**Obiettivo 1**
Riproduci dalla sentenza il tratto che va da "nella causa recante" fino a "difesa come in atti dall’avv.".
**Obiettivo 2**
Secondo la sentenza, in quale data è stato depositato il ricorso?

SENTENZA n. 501/2022 pubblicata il 04/01/2023

nella causa recante R.G. n. 304/2020

TRA

XXX, rappresentato e difeso come in atti dall’avv.

ricorrente E

COMUNE di YYY, in persona del Sindaco legale rappresentante p.t., rappresentata e difesa come in atti dall’avv.

resistente

OGGETTO: sanzione disciplinare

CONCLUSIONI: come in atti e verbali di causa

Con ricorso depositato in data 14.02.2020, ritualmente notificato, XXX, dipendente del Comune di YYY in qualità di agente di Polizia Locale e, poi, di Comandante responsabile del Corpo di Polizia Locale, agiva in giudizio nei confronti del Comune di YYY, innanzi all’intestato

Tribunale in funzione di giudice del lavoro, per ivi sentire accertare l’illegittimità dei provvedimenti disciplinari comminatigli della censura scritta e della multa di 4 ore e l’illegittimità delle schede di valutazione degli anni 2017 e 2018 e perché fosse accertata la condotta mobbizzante posta in essere dal Comune convenuto ai suoi danni a far data dall’elezione del Sindaco dott.ssa *** nella primavera del 2016 e ciò sulla base delle condotte di volta in volta poste in essere a fini persecutori e vessatori dal Sindaco, dal Segretario Comunale e dal nuovo Comandante della Polizia Locale (ex multis, intromissione negli affari di competenza della Polizia Locale, lamentato ritardo nel rimborso delle spese legali all’esito di un procedimento avviato a carico del ricorrente e poi archiviato, adozione provvedimenti di conferimento incarico illegittimi, indebita azione di rivalsa per danno erariale, controllo del suo operato da parte del nuovo comandante dott.ssa ***, procedimenti disciplinari pretestuosi ed infondati, aggressione ai suoi danni da parte del Segretario Comunale, valutazioni di professionalità insufficienti).

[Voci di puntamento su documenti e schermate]
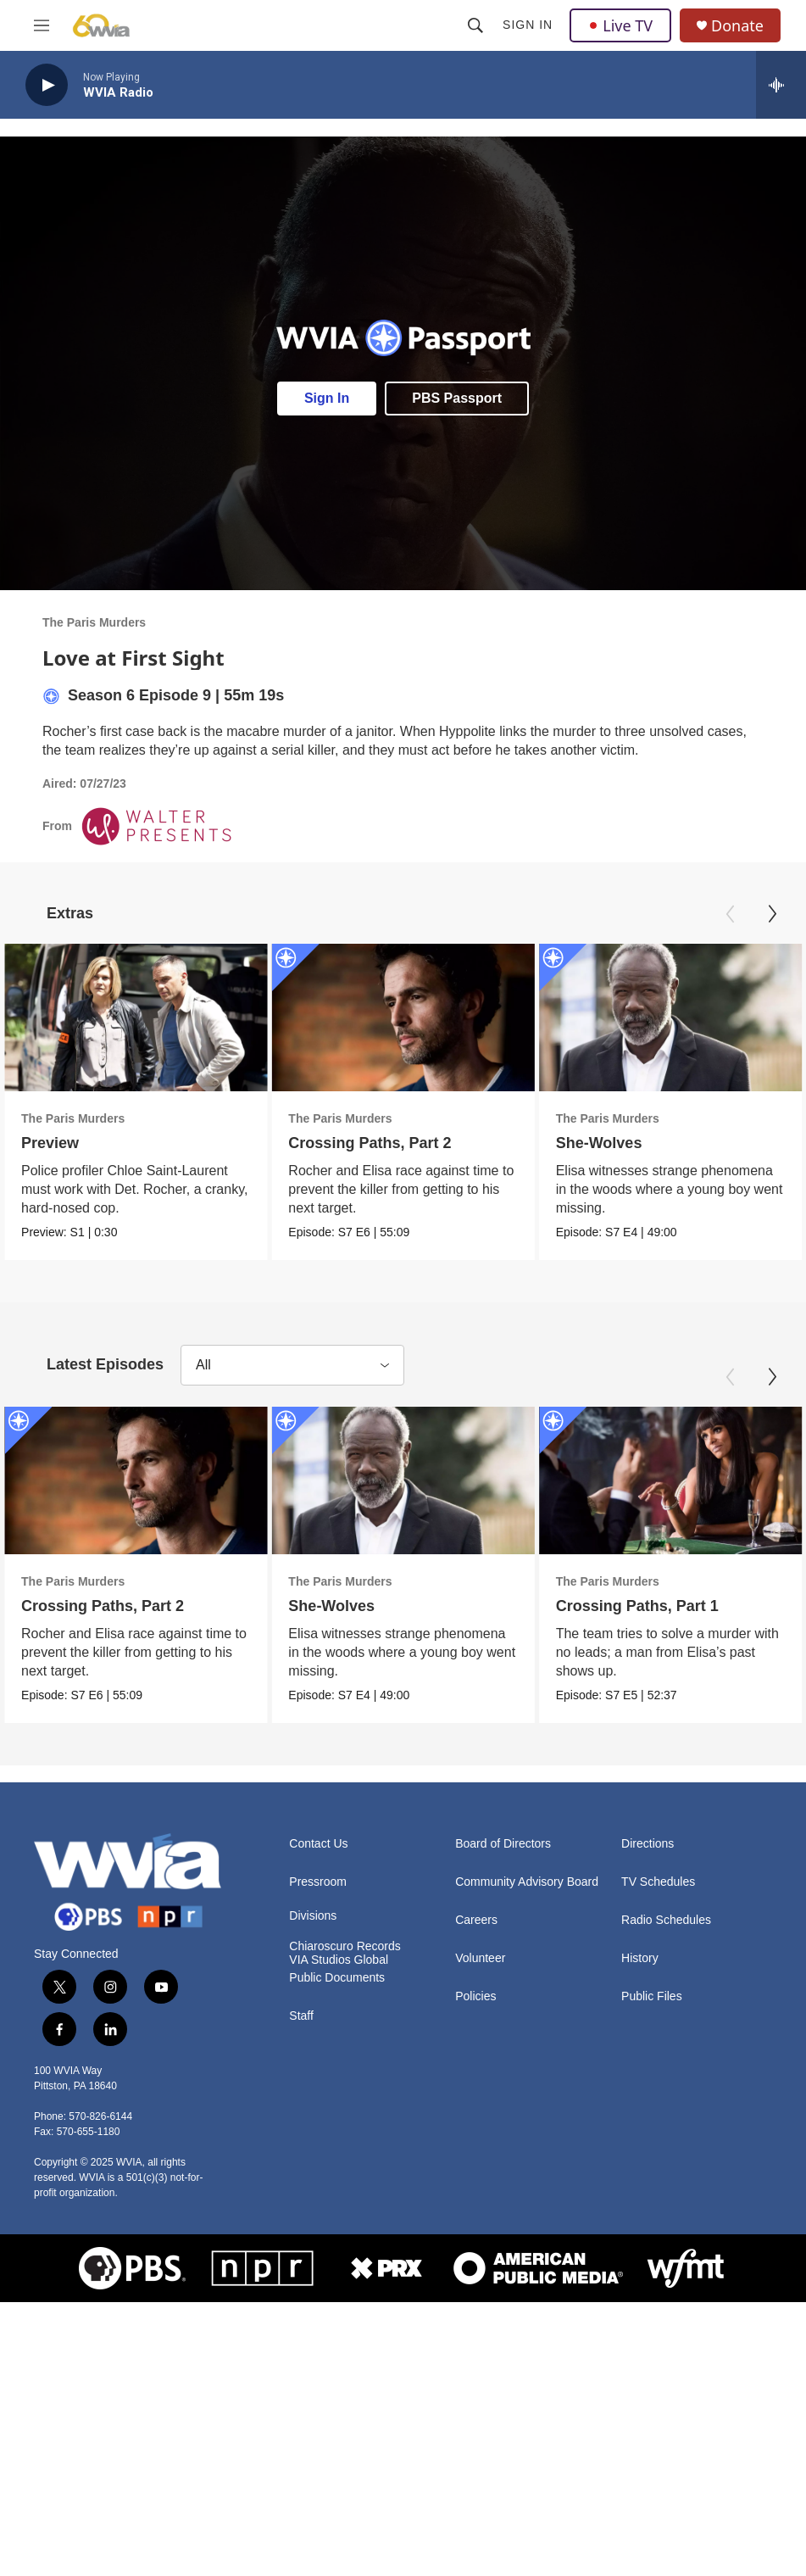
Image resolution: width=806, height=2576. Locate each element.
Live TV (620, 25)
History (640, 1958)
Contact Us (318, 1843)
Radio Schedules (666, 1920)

...

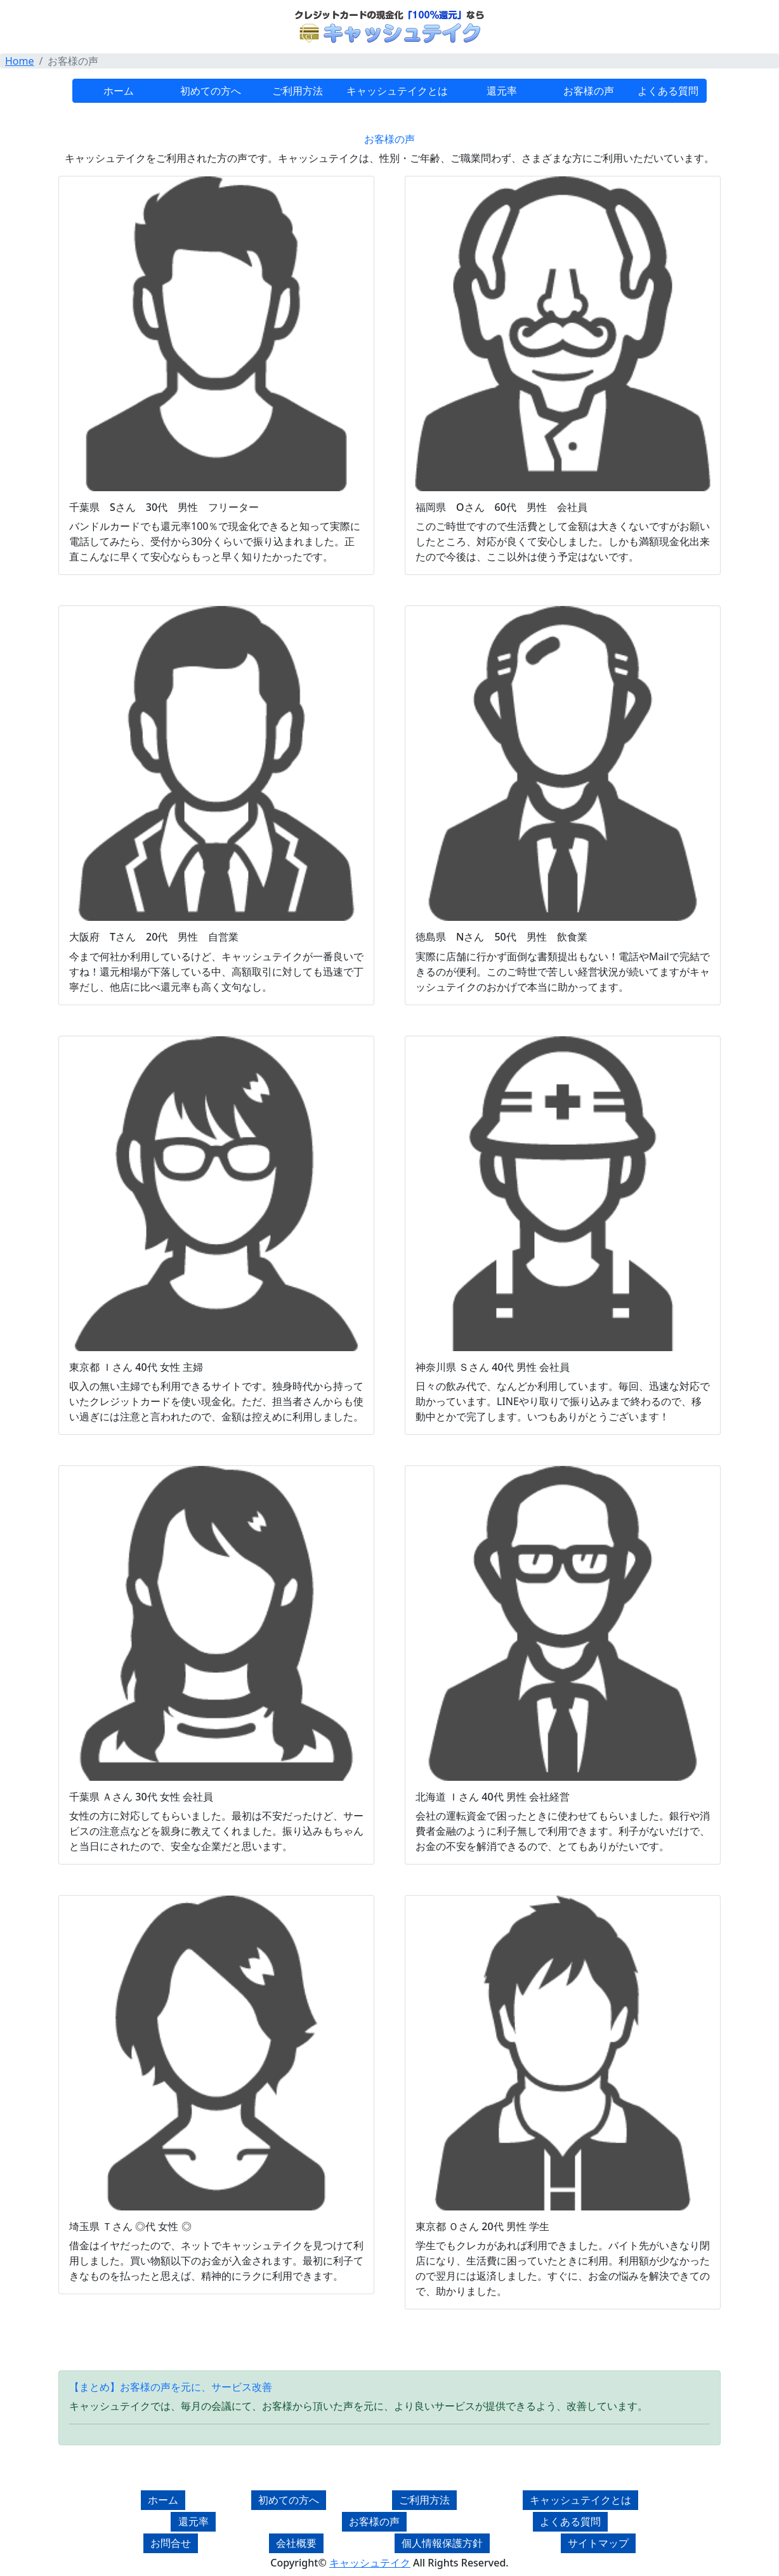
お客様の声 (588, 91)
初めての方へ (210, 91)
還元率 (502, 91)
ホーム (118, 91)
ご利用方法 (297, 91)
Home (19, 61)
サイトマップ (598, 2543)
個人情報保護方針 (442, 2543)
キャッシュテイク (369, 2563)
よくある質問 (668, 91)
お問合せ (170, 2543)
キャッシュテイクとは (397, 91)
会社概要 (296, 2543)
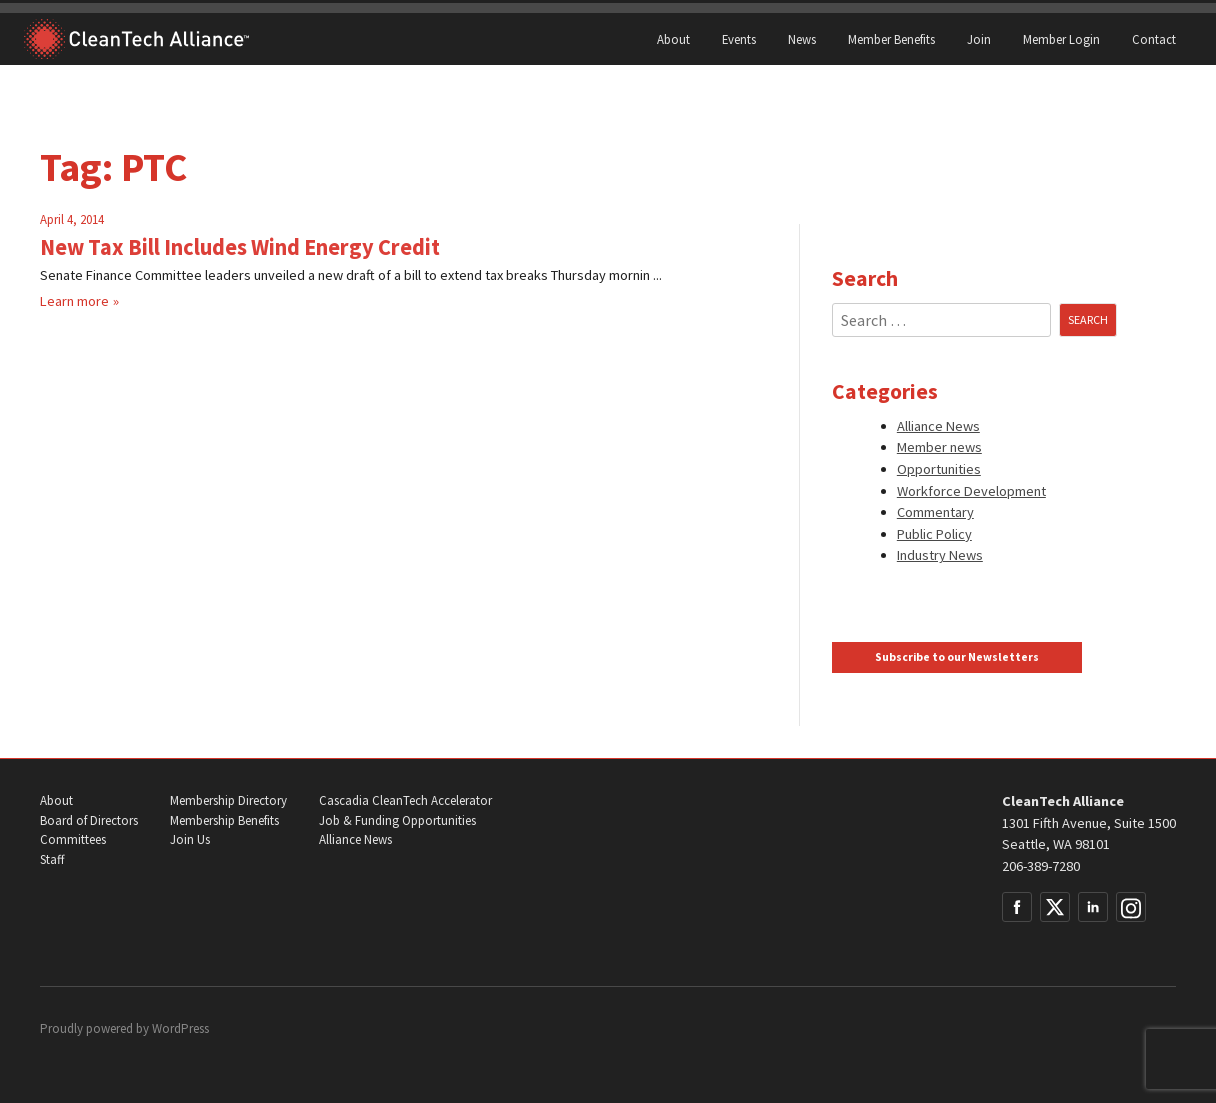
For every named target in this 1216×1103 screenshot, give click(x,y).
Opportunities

...

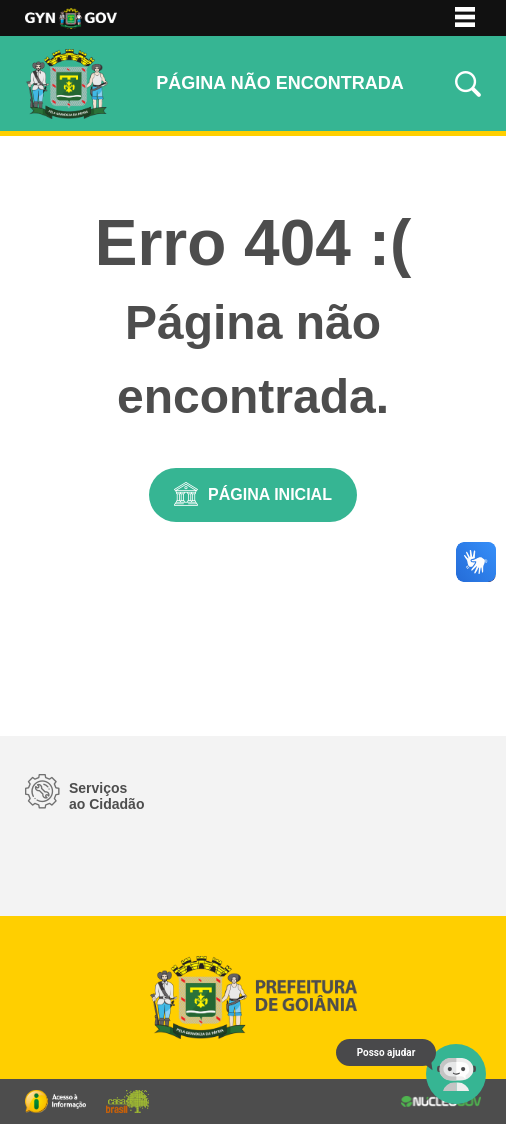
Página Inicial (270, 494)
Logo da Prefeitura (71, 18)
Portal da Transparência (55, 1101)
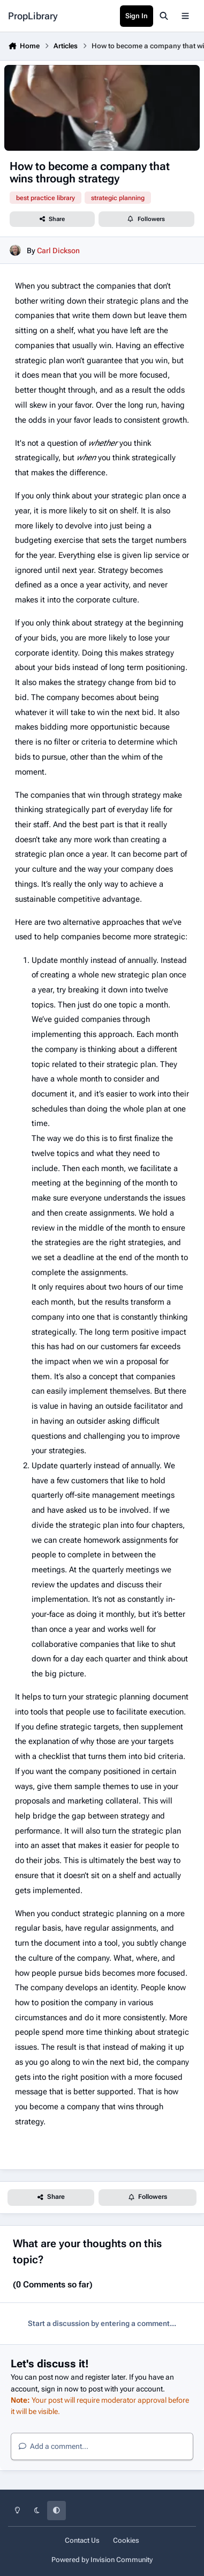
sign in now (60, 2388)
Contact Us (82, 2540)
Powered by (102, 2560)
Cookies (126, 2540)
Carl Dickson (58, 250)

**Risposta completa 1**
nella causa recante R.G. n. 304/2020

TRA

XXX, rappresentato e difeso come in atti dall’avv.

ricorrente E

COMUNE di YYY, in persona del Sindaco legale rappresentante p.t., rappresentata e difesa come in atti dall’avv.

**Risposta completa 2**
Il 14.02.2020.